Nada de
amor, y eso que ha fraguado la tarde. Nada de amor,
y eso
que el cielo ha rociado de luna los pétalos del aire, y eso que el amor.
La
ciudad verifica su onomástica, sopla la vela de tanta decepción, disimula el
humo de los trenes
bajo una
cúpula de smog; y una muchacha canta como el jilguero de la escuela, su voz
codifica el tiempo
que
circula por las venas de la hierba.
Sombra y
ciudad, tanta sombra que sorprende; pasadizos enlutados, envueltos
en qué
bruma paranoica. Y qué disolución, cuánta ceguera. Existe un creador de mundos
que no ha creado éste,
seco en
el grimorio de la desesperanza; hay un flaco favor, un grifo
de
cerveza con espíritu, un barril de sufrimiento crónico.
Nada de
amor. Ni de belleza.
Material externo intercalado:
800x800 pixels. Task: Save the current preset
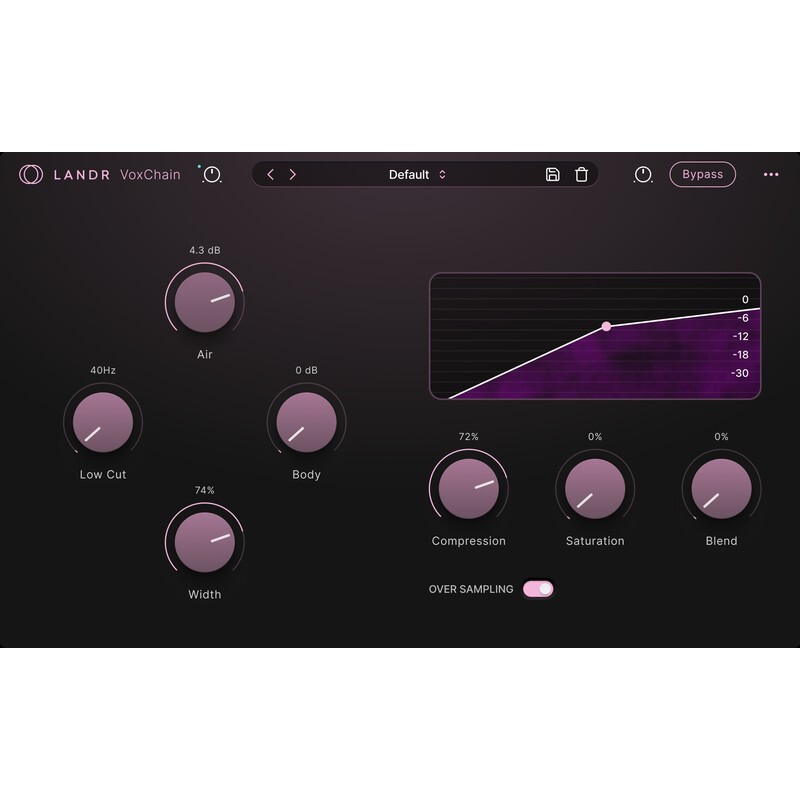(553, 175)
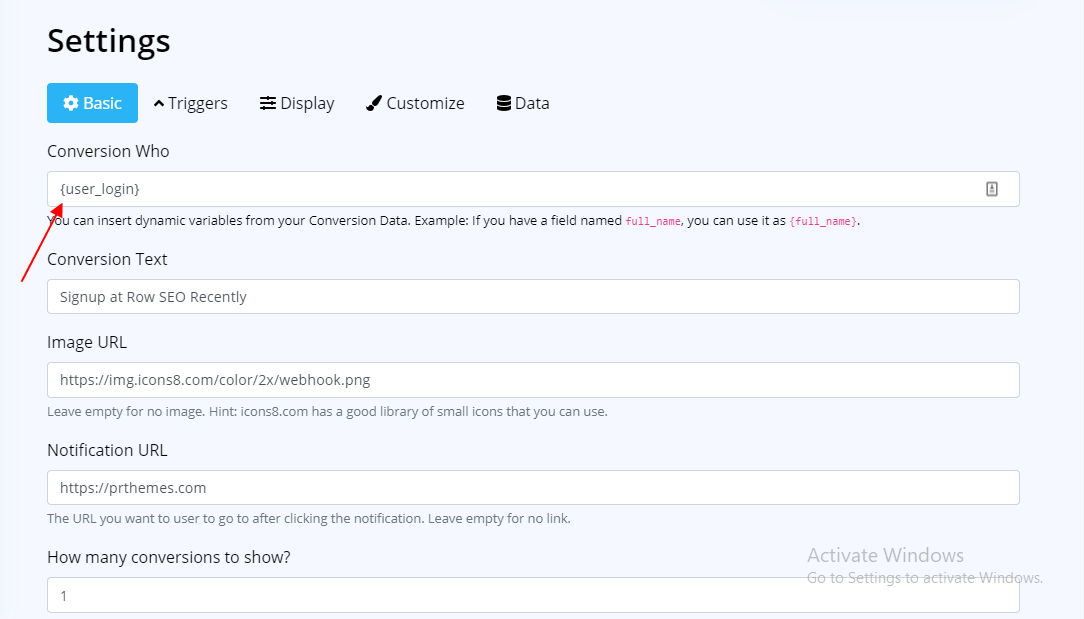
Task: Click the Image URL input field
Action: 533,380

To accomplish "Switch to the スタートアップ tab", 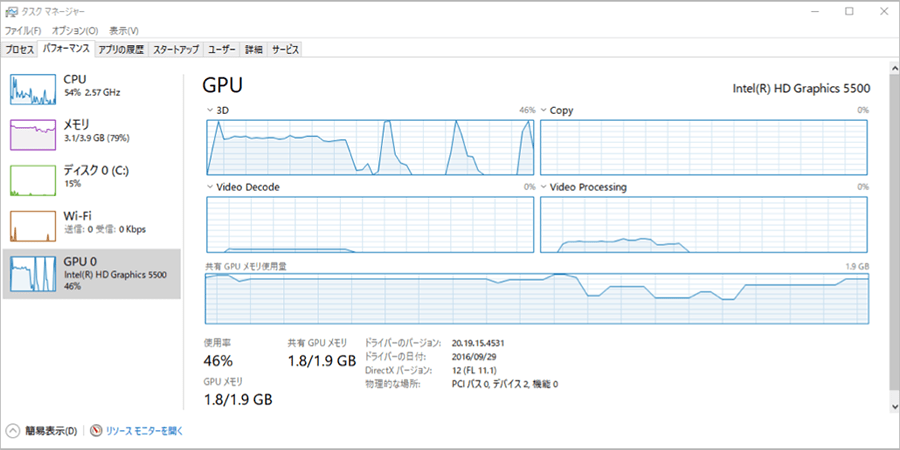I will [176, 50].
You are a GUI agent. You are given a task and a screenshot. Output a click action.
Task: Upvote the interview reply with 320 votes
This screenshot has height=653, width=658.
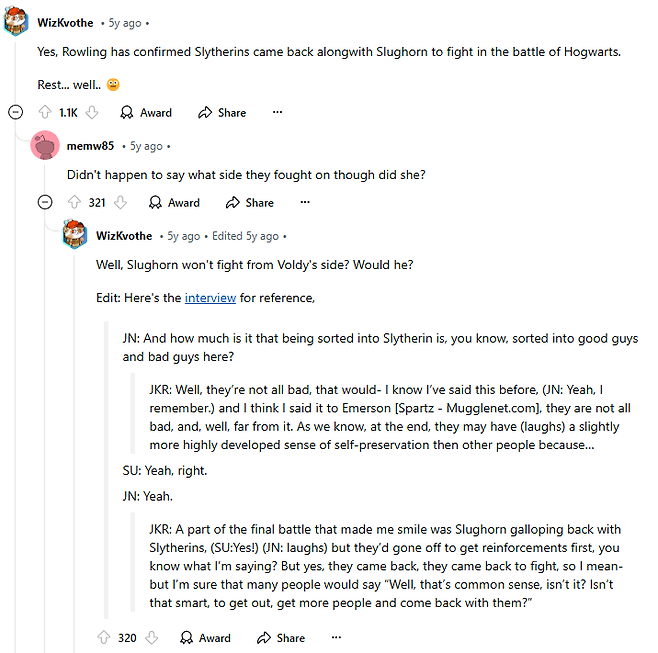coord(103,638)
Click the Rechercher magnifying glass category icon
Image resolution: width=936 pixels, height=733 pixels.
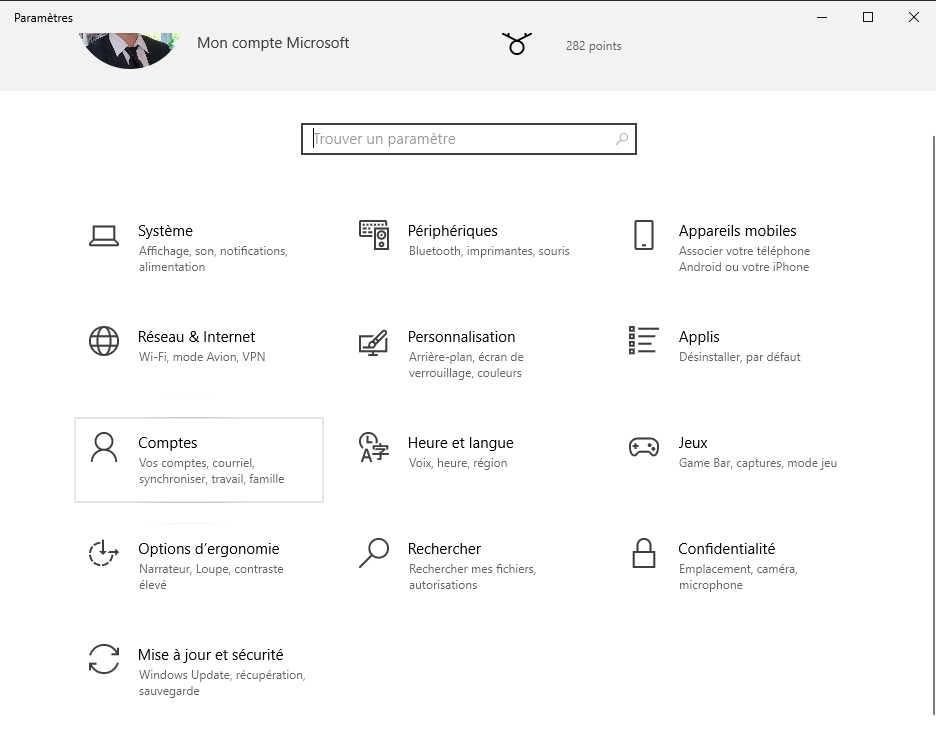373,553
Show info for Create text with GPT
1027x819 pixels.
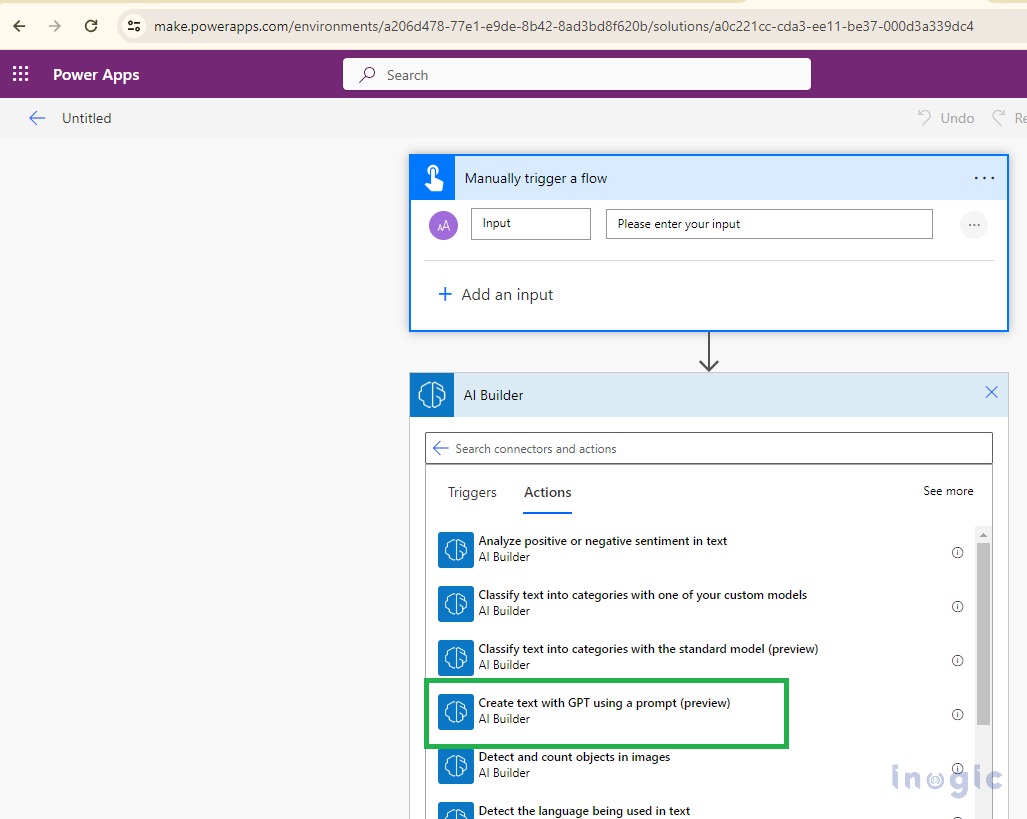(x=957, y=714)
Ni el Ángel que compone
las sobras
del amor, funda el banco de alimentos del amor, recoge harta basura enamorada.
El Ángel
ha
comprometido su figura: tumbado en medio de las vías, atado a su crepúsculo y
su infierno, sujeto a la palabra
negada
por su trono, postrado ante su plácido misterio, el púrpura que viene surcando
el infinito.
Magia y
escalofríos de novia en raso azul, tartas de cumpleaños para la tierra
que se
esconde de esta pesadez ósea, esta corpulencia del futuro, este remolino de
lunares y vértigo;
no es el
amor lo que perdura en la memoria de los muertos,
sino el espacio,
la libertad. No es la poesía lo que sirve al honesto propósito del Arte,
es el
corazón.
Nada de
luz, y eso que ha caído la noche desde su altura constante, y eso
que las
olas del océano rugen con estupor y economía, y hay una fila de sombras que aguarda
la comunión del recuerdo;
nada de luz,
y eso que mañana
volverán
a morir miles de estrellas, volverá a derrocarse el universo.